When Gary Whippet turned up dead, Pinnacle Ergonomics had to cancel its Tuesday lunch-and-learn. Apparently, the forfeited catering was the greater of the two losses. More than one co-worker walked by muttering, “goddamn Gary.” The man rated lower than a turkey sub. Some guys are just assholes.

The scene of the crime was the mezzanine—four conference rooms, all glass walls, and a lounge with a foosball table. What was left of Gary was in the Apex Room, caught in the jaws of a SkyLift prototype, a top-of-the-line mechanical desk with every bell and whistle a man could ask for: personalized presets, adjustable height, silent pneumatic lifts. 

Gary had—for reasons unknown—slipped his head and hands between the upper and lower shelves just before the SkyLift turned into a meat tenderizer. He was identified by his royal blue shirt. 

Blood, brain matter, and Gary’s shirt aside, the room was an unrelenting white.
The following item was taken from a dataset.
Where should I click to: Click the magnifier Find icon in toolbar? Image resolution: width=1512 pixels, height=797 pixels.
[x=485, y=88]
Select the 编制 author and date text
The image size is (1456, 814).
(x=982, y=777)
Sunshine streamed through floor-to-ceiling windows, baking Gary like a ham surprise casserole. 

It could’ve been an accident, but for the text Gary sent his wife moments before his death. 

“If something happens to me it was…” 

It cut off.

“Maybe he meant it was an accident,” I suggested when the call came in. “Reinstate the luncheon and call it a day.” 

My boss disagreed. So there I was, surveying the employees loitering in the lounge. Not a damp eye in the place. A woman waved me over. Tall, straight-backed, and clearly in charge.

“Barb Windsor, CEO. I found him this morning. Derailed my call with our German investors.”

“Inconvenient.”

“It’s not the first time Gary’s ruined my day, Detective. Doubt it’ll be the last.”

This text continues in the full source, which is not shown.